44 medici di famiglia, 10 odontoiatri, 55 tra specialisti, ospedalieri, medici di guardia medica e pensionati, pensionati richiamati in servizio: sono i 107 camici bianchi vittime del Covid-19, morti mentre svolgevano la loro attività, in prima linea. Il triste elenco viene puntualmente aggiornato dalla Federazione nazionale degli ordini dei medici.
Gli ultimi quattro, nel giro di una sola giornata, sono Gianfranco D’Ambrosio, ginecologo e medico di medicina generale, il chirurgo Gaetano Portale, ex primario di Chirurgia Generale a Maniago, in Friuli-Venezia Giulia. 81 anni, siciliano d’origine, i colleghi lo ricordano come “un innovatore”. Poi il ginecologo romano Edoardo Valli, dirigente medico della casa di cura Santa Famiglia e Nabil Chrabie, medico di famiglia ad Alessandria, che lavorava in una clinica riconvertita a Covid hospital. Libanese d’origine, 61 anni, da oltre vent’anni in servizio: “Qui arrivano i malati più gravi – dice Giancarlo Perla, direttore generale della clinica dove il dottore lavorava – Chrabie è stato in prima linea dall’inizio. La sua scomparsa influisce sullo stato d’animo di tutti”.

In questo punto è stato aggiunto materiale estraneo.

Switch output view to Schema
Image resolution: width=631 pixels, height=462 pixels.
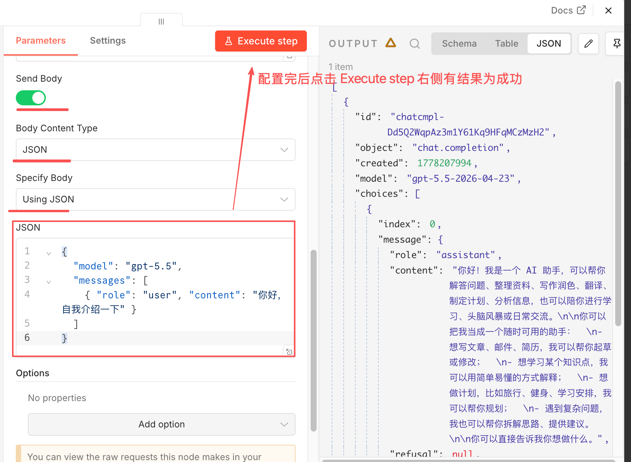point(459,44)
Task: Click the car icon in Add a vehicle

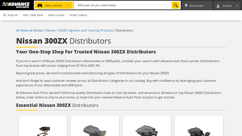Action: (40, 5)
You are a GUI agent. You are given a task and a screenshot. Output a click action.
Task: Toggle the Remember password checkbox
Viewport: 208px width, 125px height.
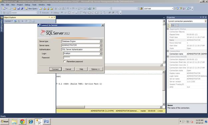pyautogui.click(x=65, y=62)
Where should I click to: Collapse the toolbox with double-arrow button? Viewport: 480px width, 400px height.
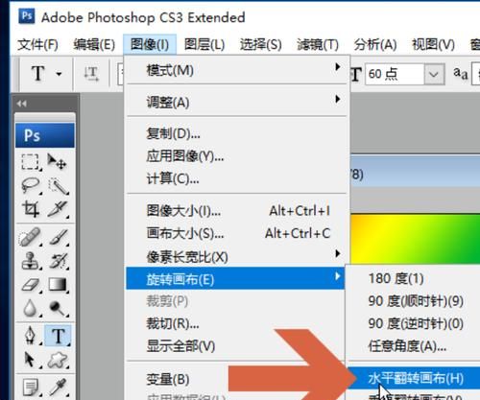tap(22, 104)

Agli oltre cento medici deceduti vanno aggiunti anche 28 infermieri, morti per aver contratto il coronavirus sul luogo di lavoro, 6 farmacisti, cinque autisti-soccorritori ed un infermiere del sistema 118. “Al dolore si aggiunge la rabbia: molte di queste morti potevano essere evitate, come pure molti degli oltre 13 mila contagi fra gli operatori sanitari”. commenta Carlo Palermo, segretario nazionale del sindacato di medici e dirigenti sanitari Anaao Assomed. “Cento colleghi, molti in prima fila contro il virus, altri pensionati che però continuavano ad essere un riferimento per amici e familiari, perché non smetti mai di essere un medico, anche dopo la pensione”.